§ **What you have to do**
Every line in the data below that includes "computer" belongs in the answer, copied as it stands.

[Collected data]
# # # #
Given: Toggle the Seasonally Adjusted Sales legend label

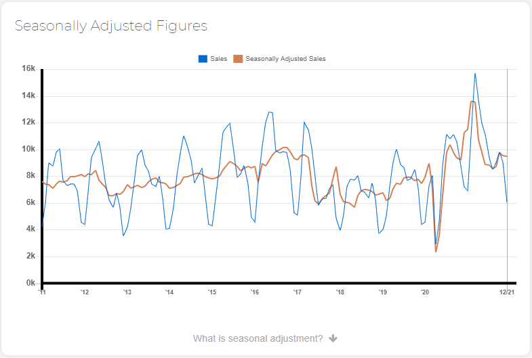Looking at the screenshot, I should (285, 59).
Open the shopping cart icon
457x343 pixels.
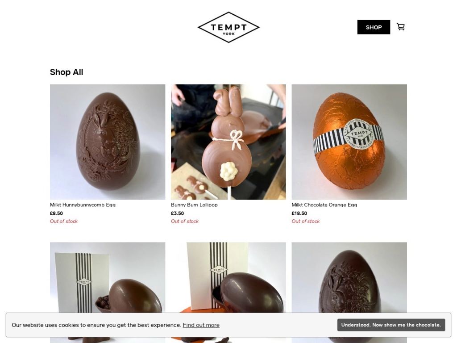(x=401, y=27)
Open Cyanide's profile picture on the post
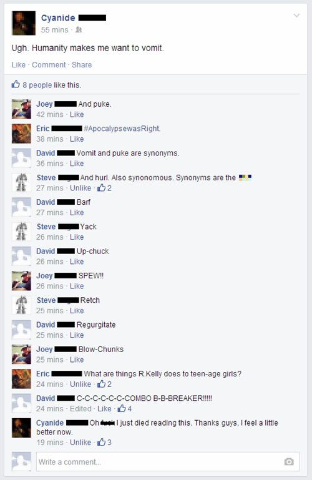Image resolution: width=312 pixels, height=480 pixels. pyautogui.click(x=24, y=23)
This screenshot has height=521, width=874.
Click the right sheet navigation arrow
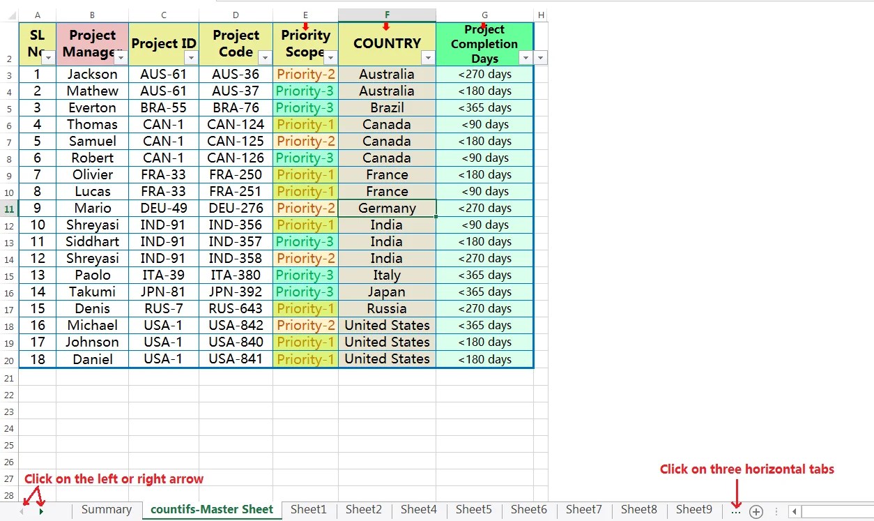[x=40, y=511]
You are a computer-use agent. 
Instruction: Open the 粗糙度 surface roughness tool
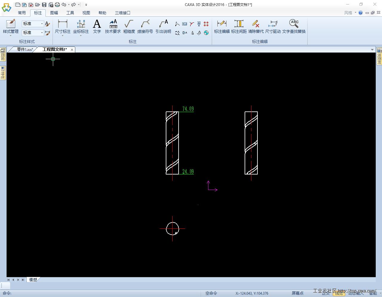click(x=129, y=24)
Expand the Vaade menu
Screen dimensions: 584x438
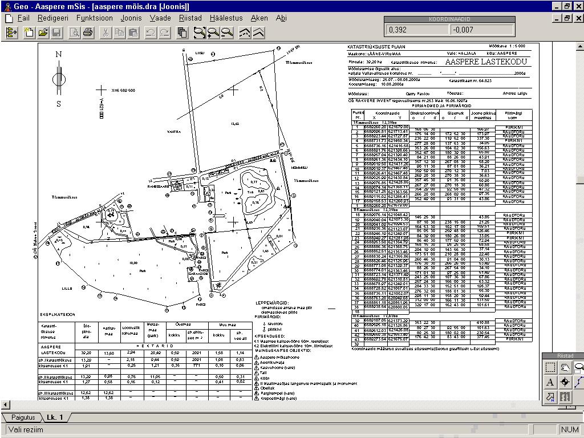click(160, 18)
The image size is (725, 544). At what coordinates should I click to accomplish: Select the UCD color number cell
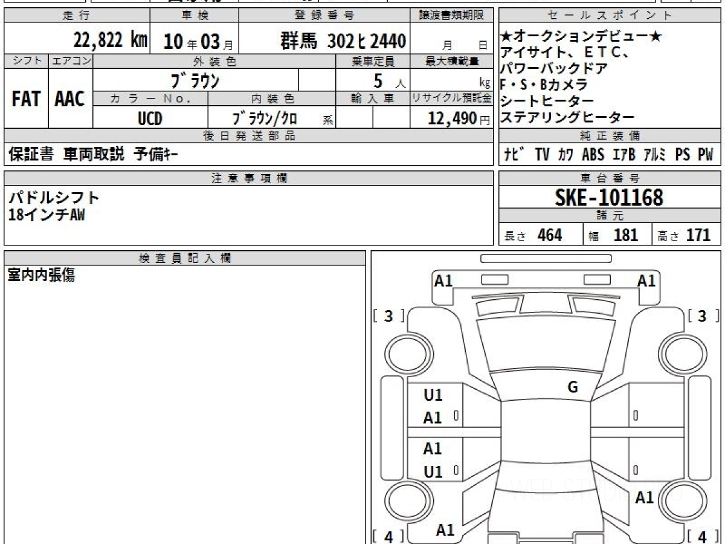pos(150,118)
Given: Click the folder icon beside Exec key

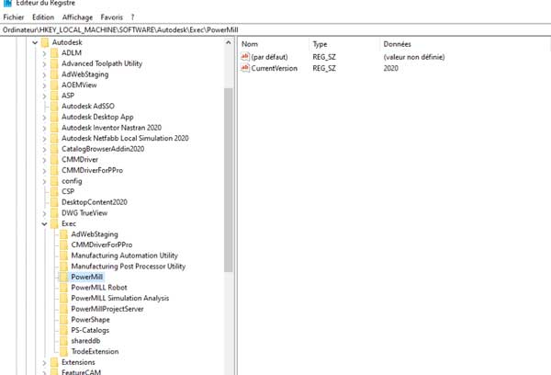Looking at the screenshot, I should coord(53,223).
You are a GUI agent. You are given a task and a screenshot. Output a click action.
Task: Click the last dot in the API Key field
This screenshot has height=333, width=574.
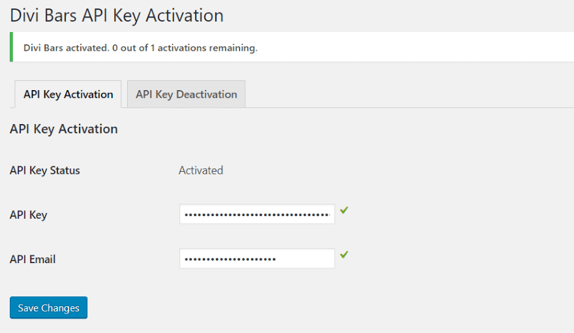(x=329, y=214)
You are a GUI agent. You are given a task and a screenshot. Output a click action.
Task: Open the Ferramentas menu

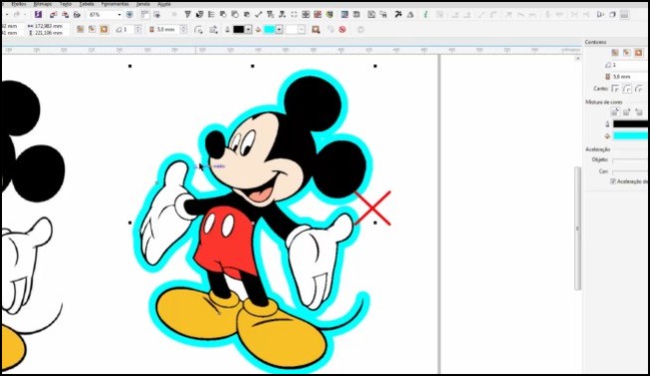pyautogui.click(x=115, y=4)
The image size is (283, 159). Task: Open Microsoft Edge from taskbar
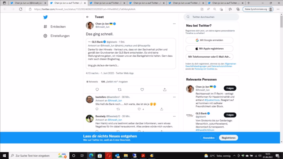click(91, 155)
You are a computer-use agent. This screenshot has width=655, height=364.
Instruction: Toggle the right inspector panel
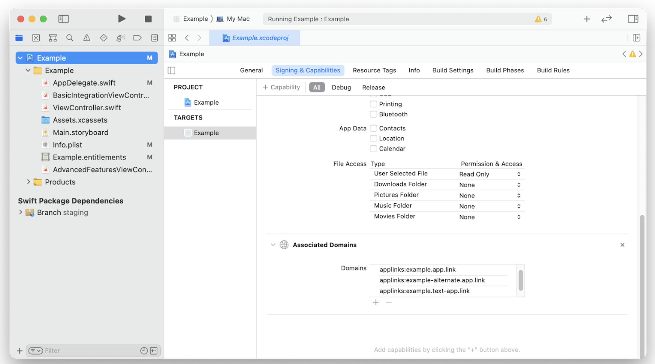pos(633,19)
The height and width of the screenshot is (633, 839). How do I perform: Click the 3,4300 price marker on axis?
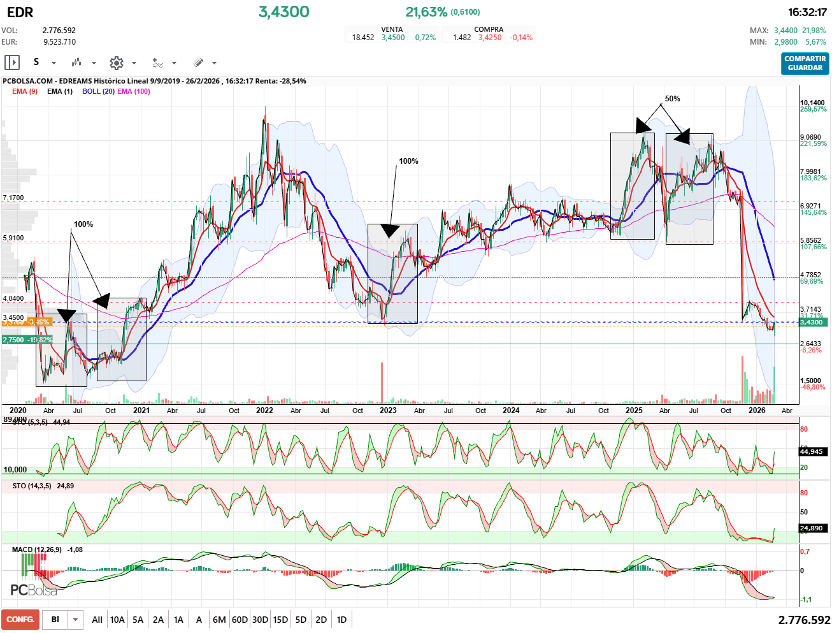pyautogui.click(x=812, y=323)
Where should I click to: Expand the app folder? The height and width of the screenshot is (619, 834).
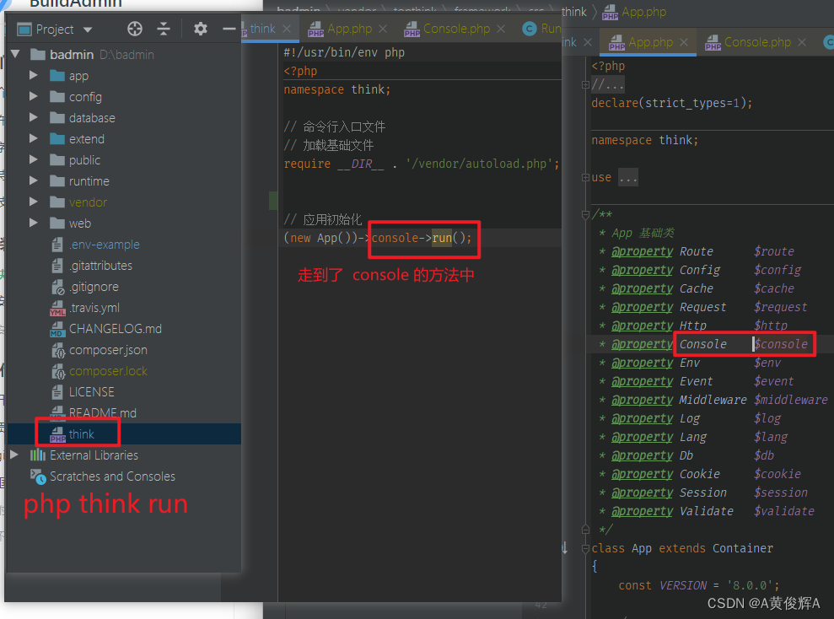(34, 75)
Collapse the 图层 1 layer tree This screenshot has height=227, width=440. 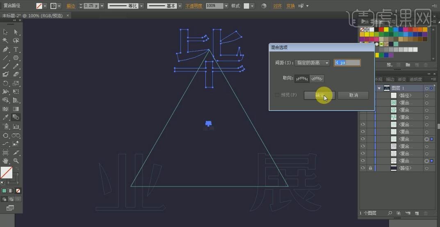[379, 88]
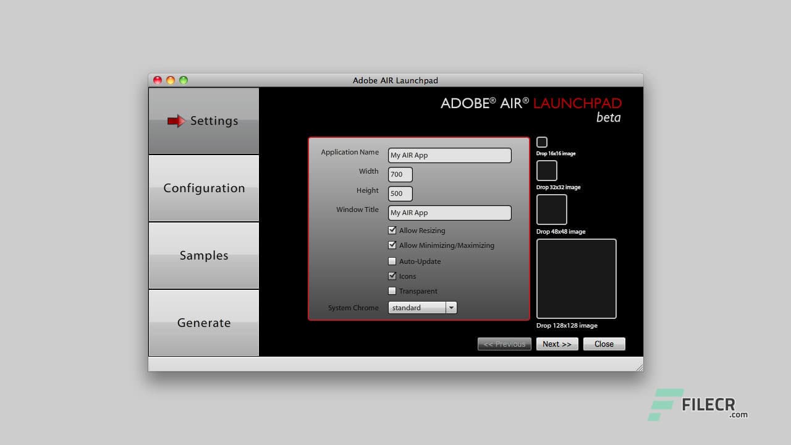791x445 pixels.
Task: Uncheck the Icons option
Action: point(392,276)
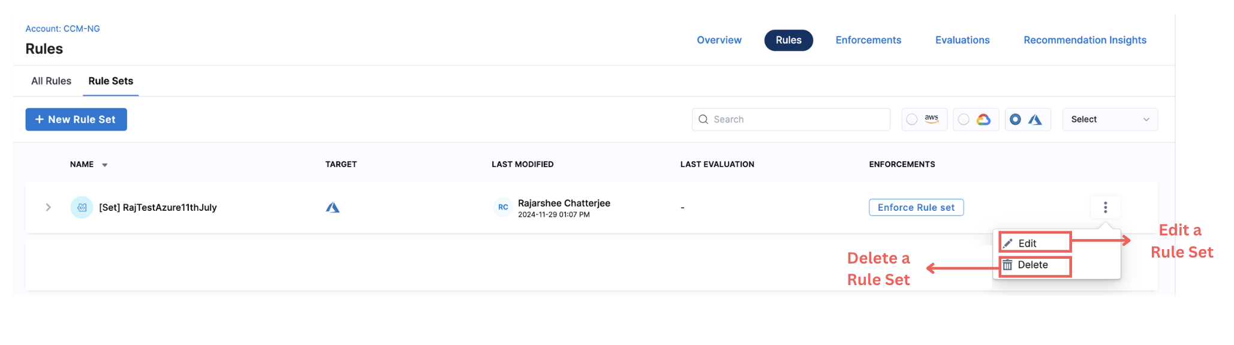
# # # #
§ **Response area**
You are a computer-use agent. 
You are a computer-use agent. This screenshot has width=655, height=364.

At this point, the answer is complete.